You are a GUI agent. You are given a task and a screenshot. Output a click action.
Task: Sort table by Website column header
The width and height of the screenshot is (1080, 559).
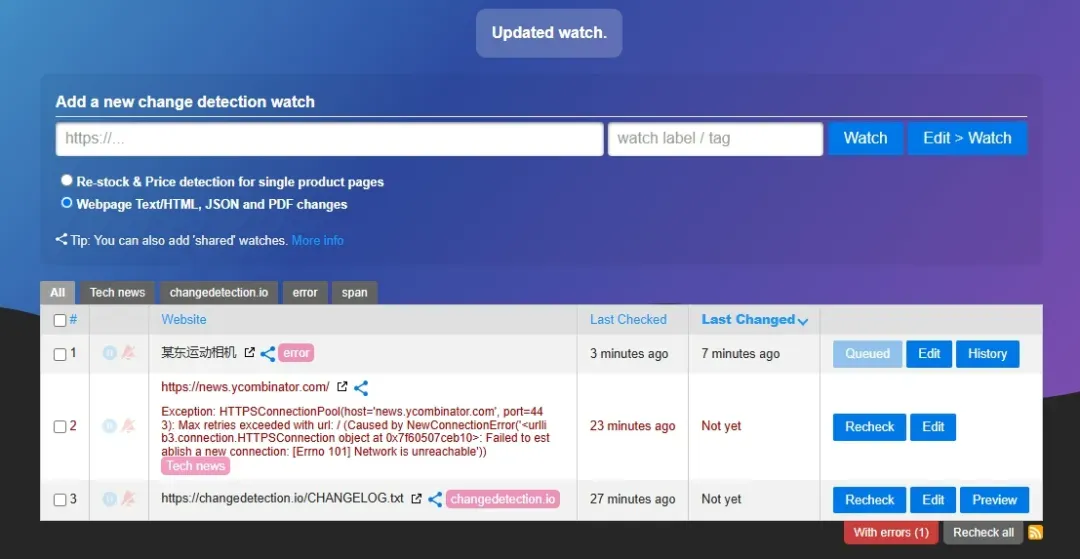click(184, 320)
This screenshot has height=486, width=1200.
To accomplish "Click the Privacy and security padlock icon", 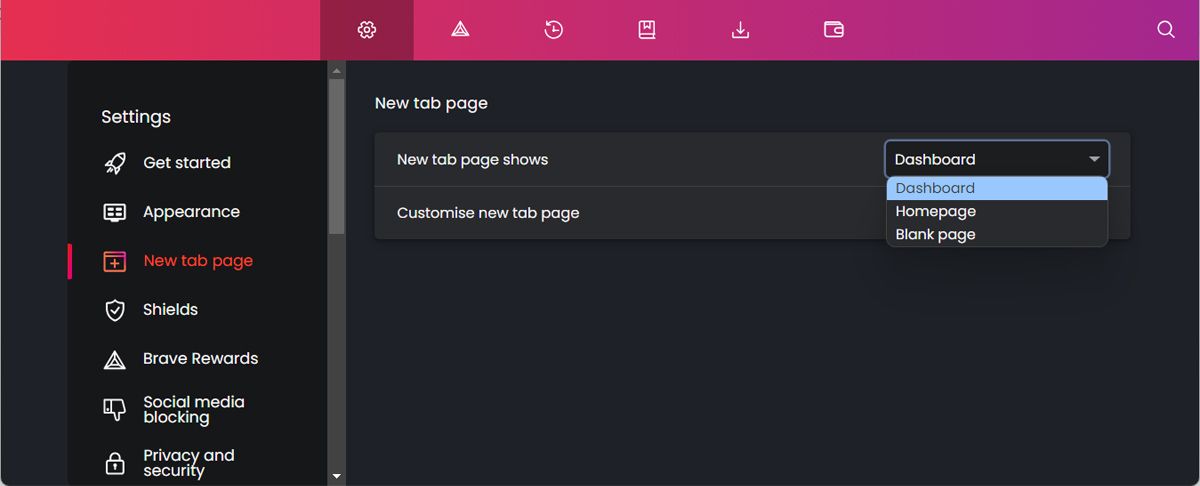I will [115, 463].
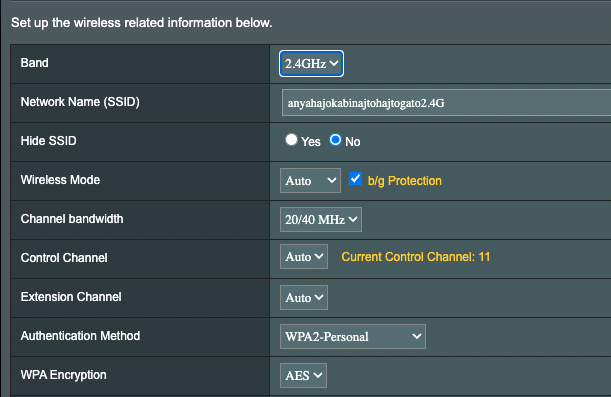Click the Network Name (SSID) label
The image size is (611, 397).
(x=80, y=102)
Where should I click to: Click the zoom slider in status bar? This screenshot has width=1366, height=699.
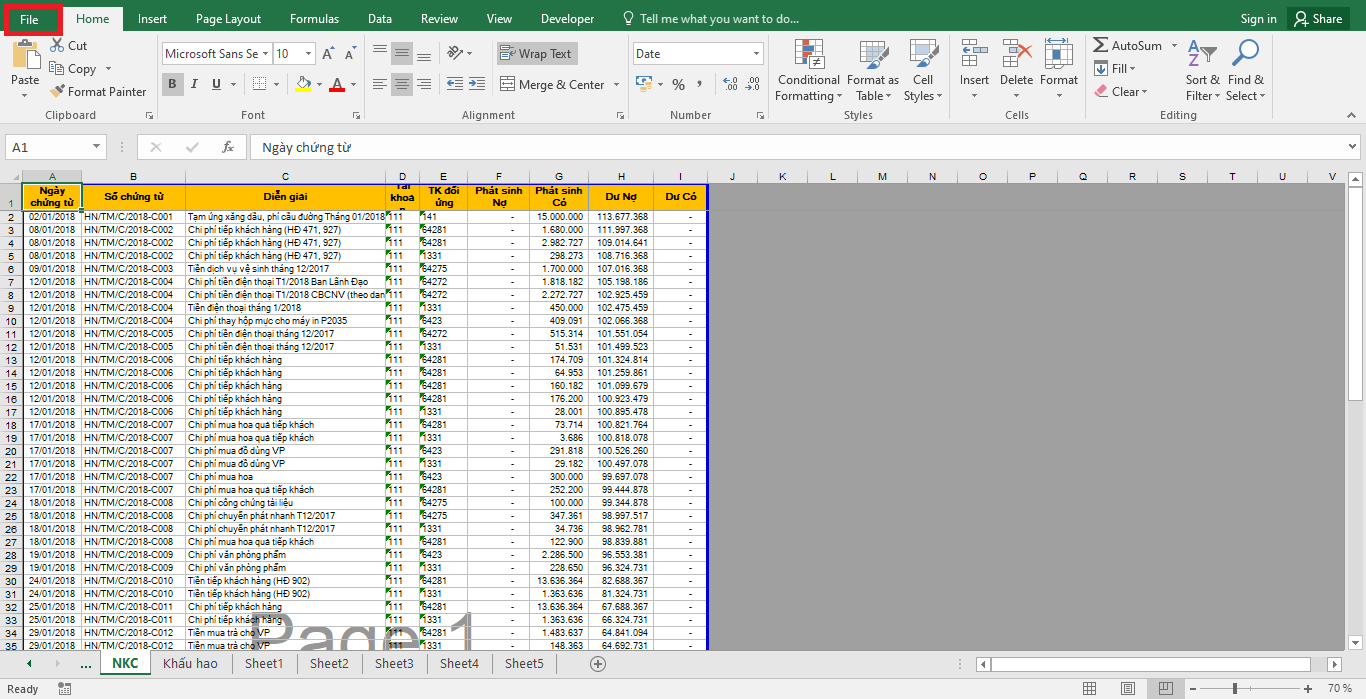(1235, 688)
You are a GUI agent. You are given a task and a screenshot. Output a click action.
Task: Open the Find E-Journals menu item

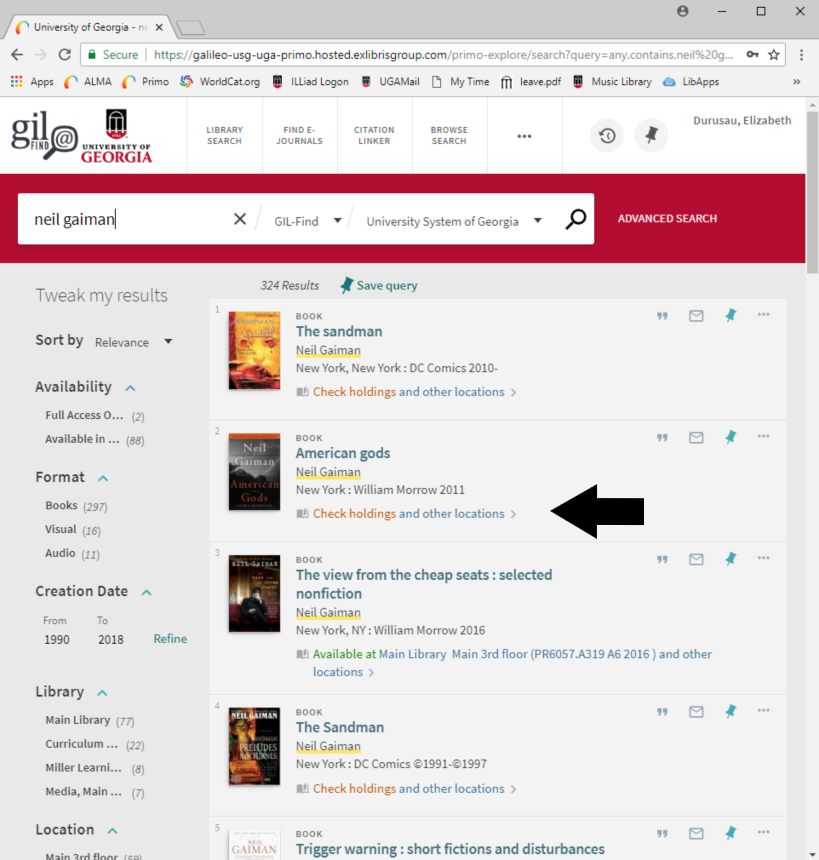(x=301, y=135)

--

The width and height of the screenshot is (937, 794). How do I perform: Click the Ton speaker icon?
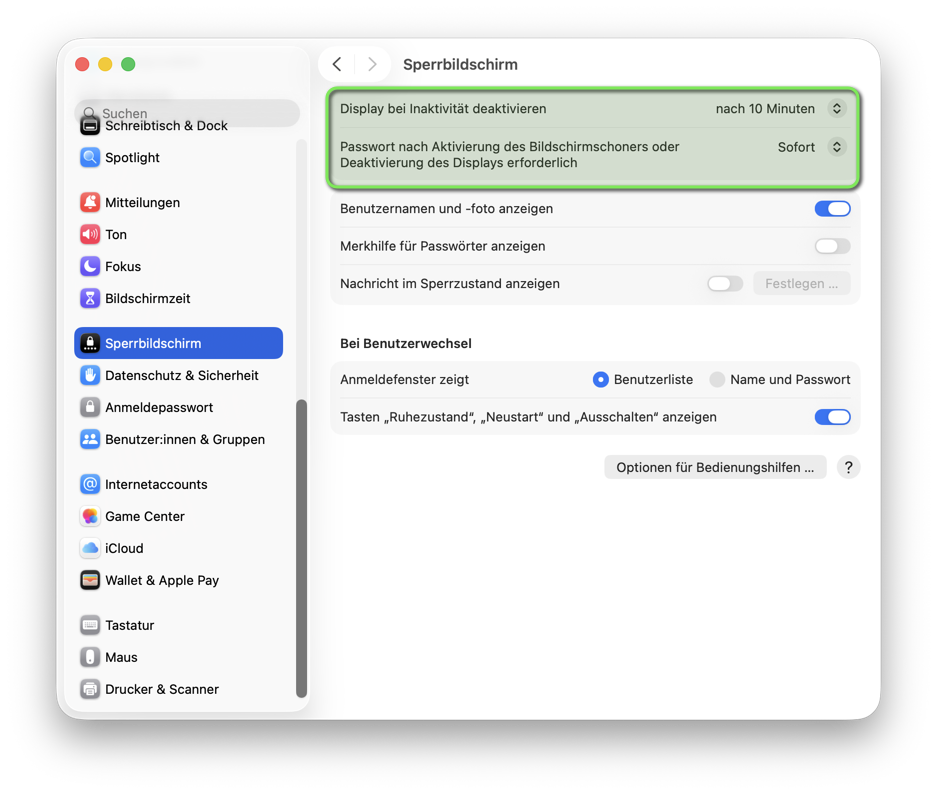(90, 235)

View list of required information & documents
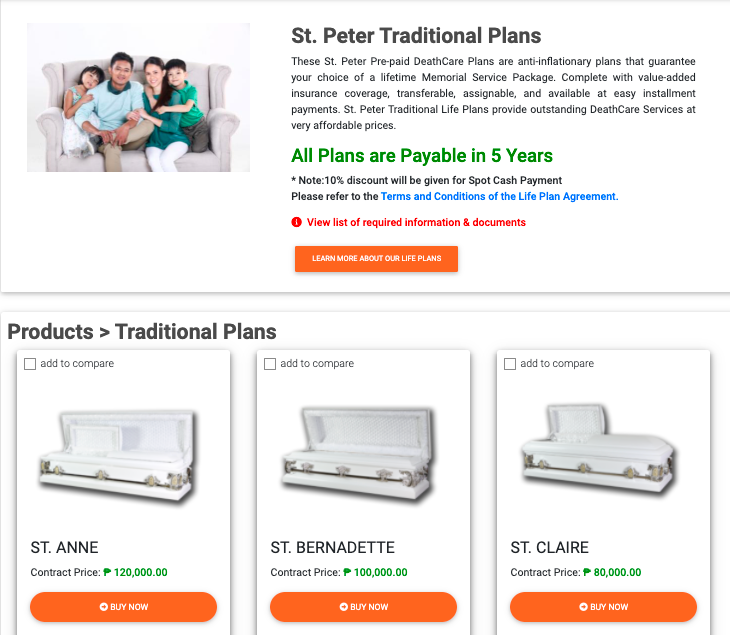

* **Activity**: Give again the lines of the listing above that run from the one with "The width and height of the screenshot is (937, 794)." up to and including the one with "View list of required information & documents". Keep them exact and omit the pictures.

* **Problem solution**:
The width and height of the screenshot is (937, 794). How do I perform: Click the Ton speaker icon?
(90, 235)

View list of required information & documents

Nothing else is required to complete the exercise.